Your assignment
When you copy the entries, match them exactly and omit the pictures.

Data for review
● ● ● ● ●
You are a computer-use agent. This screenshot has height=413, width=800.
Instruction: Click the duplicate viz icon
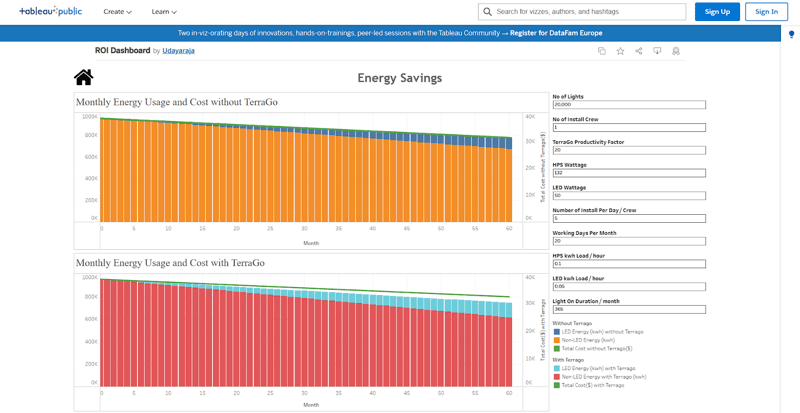(x=601, y=51)
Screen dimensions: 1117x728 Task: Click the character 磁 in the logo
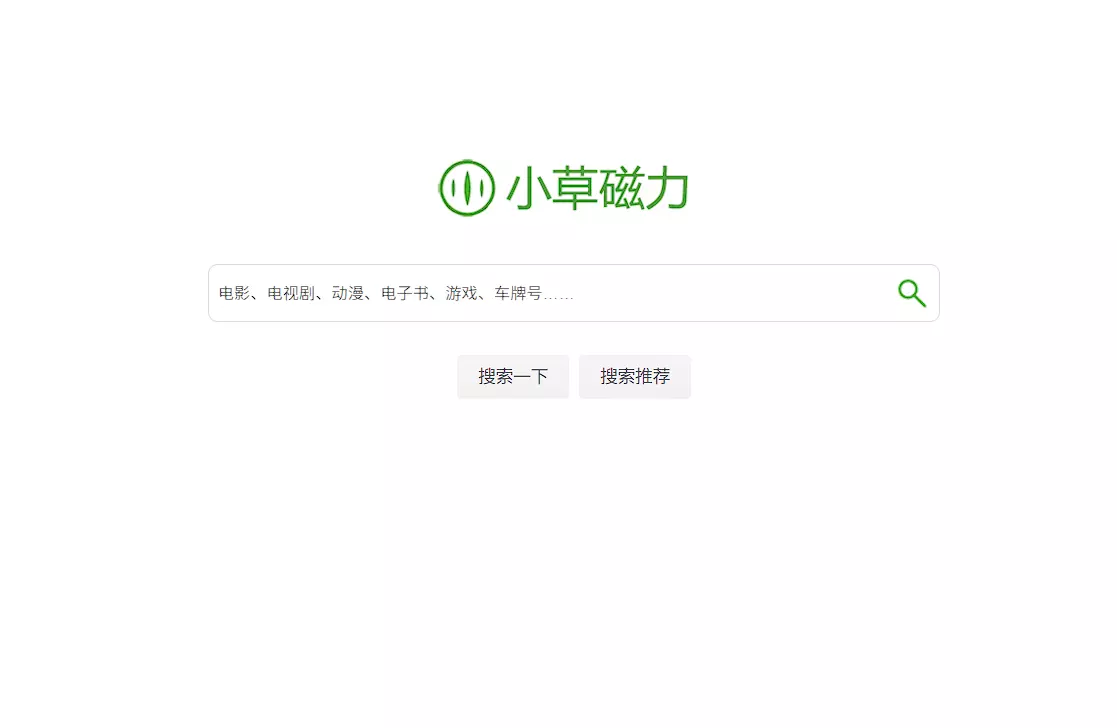click(x=620, y=188)
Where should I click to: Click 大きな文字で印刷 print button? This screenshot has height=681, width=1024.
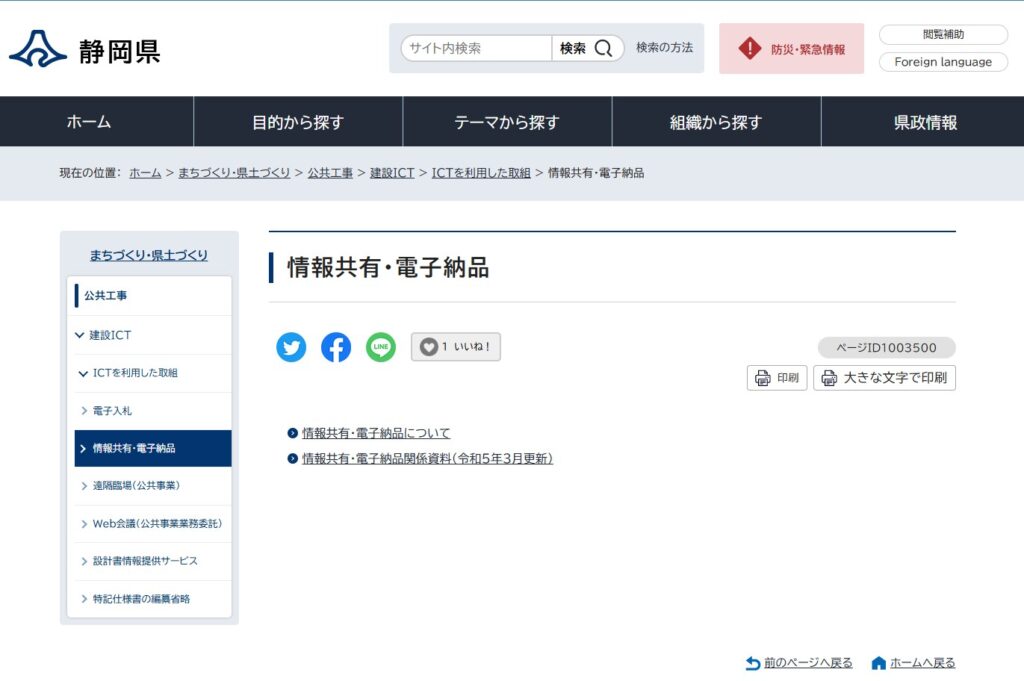pyautogui.click(x=884, y=378)
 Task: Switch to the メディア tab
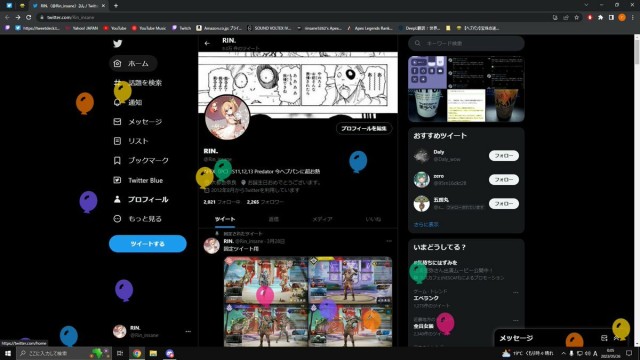point(322,219)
● ● ● ● ●
Response to this exercise
You are a computer-use agent. This screenshot has height=413, width=800.
Instruction: Click the duplicate viz icon
(x=601, y=51)
Screen dimensions: 1117x728 Task: Click the character 磁 in the logo
click(x=620, y=188)
Where should I click to: Click 大きな文字で印刷 print button? This screenshot has height=681, width=1024.
pyautogui.click(x=884, y=378)
 Task: Switch to the メディア tab
point(322,219)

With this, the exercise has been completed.